Brad Evans's plan to make Denver the cruiser capital of the world

There's a new sheriff in town, one with a mean set of handlebars. We're not talking about a mustache. We're talking about his bicycle.

The dude in question is Brad Evans, local realtor by day and two-wheeled merry prankster by night. In 2004, Evans founded Denver Cruisers, a pedal-powered party that hops from bar to bar on Wednesday nights all summer long. The boisterous events have always been all about bikes, booze and brouhaha, with Evans and his cohorts hitting the streets in glammed-up outfits like wigs and dresses. Evans even got hitched during one particularly memorable ride last year. But tonight, during the Cruisers' first official ride of the season, Evans will take the lead with a little more respectability and officialdom. Thanks to his brand new cruiser magazine, cruiser social networking site and cruiser consulting firm, he's become an unofficial bike ambassador to the world.

The whole shebang started as a lark five years ago. Evans, inspired by the successful Boulder Cruiser Rides he'd attended, started tooling around Denver on Wednesday nights with a dozen friends on the balloon-tired beauties he'd loved since he got his first bike, a Schwinn Typhoon, in 1971. But then, as word spread, the dozen friends grew to sixty, which then grew to ninety. Last year's cruiser season began with 250 riders a night and ended with about 600. By then, Evans realized that not only did he have a second job on his hands coordinating with local bars and riders and officials each week, but he'd also tapped into whole new subculture.

"We realized there was more to this than we first thought, when you start putting together fun and bikes and socialization" says Evans. "The cruiser rides really became a connecting point for people. It made us think, what do we do with all this?"

His answer was Kickstand Magazine, a new glossy he's launching next month that's dedicated to cruiser bikes, cruiser rides and cruiser culture.
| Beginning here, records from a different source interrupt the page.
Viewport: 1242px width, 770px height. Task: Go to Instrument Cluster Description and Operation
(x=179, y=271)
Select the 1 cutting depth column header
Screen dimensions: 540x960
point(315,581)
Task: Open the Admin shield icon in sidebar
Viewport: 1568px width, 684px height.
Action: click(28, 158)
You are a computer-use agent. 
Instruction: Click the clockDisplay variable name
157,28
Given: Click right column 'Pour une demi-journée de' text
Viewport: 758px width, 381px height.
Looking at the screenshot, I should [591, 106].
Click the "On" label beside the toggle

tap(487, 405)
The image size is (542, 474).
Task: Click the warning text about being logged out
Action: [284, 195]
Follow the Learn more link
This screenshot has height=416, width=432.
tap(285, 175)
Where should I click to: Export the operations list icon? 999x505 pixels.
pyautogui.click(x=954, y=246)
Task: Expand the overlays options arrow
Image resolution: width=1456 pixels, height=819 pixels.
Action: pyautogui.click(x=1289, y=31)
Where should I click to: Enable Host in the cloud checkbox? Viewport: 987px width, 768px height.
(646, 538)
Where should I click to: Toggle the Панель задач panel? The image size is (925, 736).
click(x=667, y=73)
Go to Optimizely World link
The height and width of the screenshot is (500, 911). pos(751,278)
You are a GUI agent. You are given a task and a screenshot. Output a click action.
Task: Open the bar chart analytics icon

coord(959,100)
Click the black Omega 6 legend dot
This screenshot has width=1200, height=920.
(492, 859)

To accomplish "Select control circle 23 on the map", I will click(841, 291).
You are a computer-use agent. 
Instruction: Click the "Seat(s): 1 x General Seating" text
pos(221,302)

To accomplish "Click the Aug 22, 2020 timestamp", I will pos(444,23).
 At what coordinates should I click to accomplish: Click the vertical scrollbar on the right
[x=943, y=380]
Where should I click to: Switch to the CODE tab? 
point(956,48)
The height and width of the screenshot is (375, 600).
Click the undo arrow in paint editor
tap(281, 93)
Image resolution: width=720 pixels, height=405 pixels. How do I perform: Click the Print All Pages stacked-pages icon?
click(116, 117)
While it might not seem like the best time to start a new publication, Evans and his partner, Denver Cruiser colleague Alex Reshetniak, have already lined up a thousand subscribers and 600 distribution points at bike shops nationwide for their 20,000-copy first issue. They're also launching a companion website,, to serve as a networking portal for the dozens and dozens of cruiser rides around the world.

As if Evans and his cohorts don't have enough on their plate, they've also become bicycle peacekeepers of sorts. When they heard rumors Denver police could be cracking down on cycling rule-breakers this summer, they asked officials what they could do to help prevent the sort of confrontations the city experienced several years ago between cops and Critical Mass riders. Soon, Evans and his colleagues were recruited to help spread the word about city bike rules by designing and distributing city-funded spoke cards that will detail the dos and don'ts of downtown cycling.

They'll be organizing the campaign under the auspices of their other new two-wheeled endeavor, a consulting firm they've titled the Human Powered Transit Authority. Unlike other local cycling organizations that focus either on biking as transportation or biking as fitness, Evans says HPTA is all about biking as recreation, pure and simple -- not to mention convincing uptight officials to go along for the ride. If HPTA has its way, maybe even longtime no-bike zones like most of Auraria Campus and the 16th Street Mall during the day will some day be thrown open to riders.

"Brad wants everybody to be out riding the bikes all the time," says Denver City Council Member Carla Madison, who owns a cruiser bike herself. "He wants to do it legally so it works for everybody -- the people on their bikes and driving their cars and walking on the streets and everyone else. He's making sure his group will continue. He's really trying to do things right."

So next time you spot a horde of rambunctious bikers cruising across downtown on a Wednesday evening, pay your respects to Brad Evans, the goofy guy up front. After all, he's the city's unofficial bike czar.

Just don't be surprised if he's wearing a dress.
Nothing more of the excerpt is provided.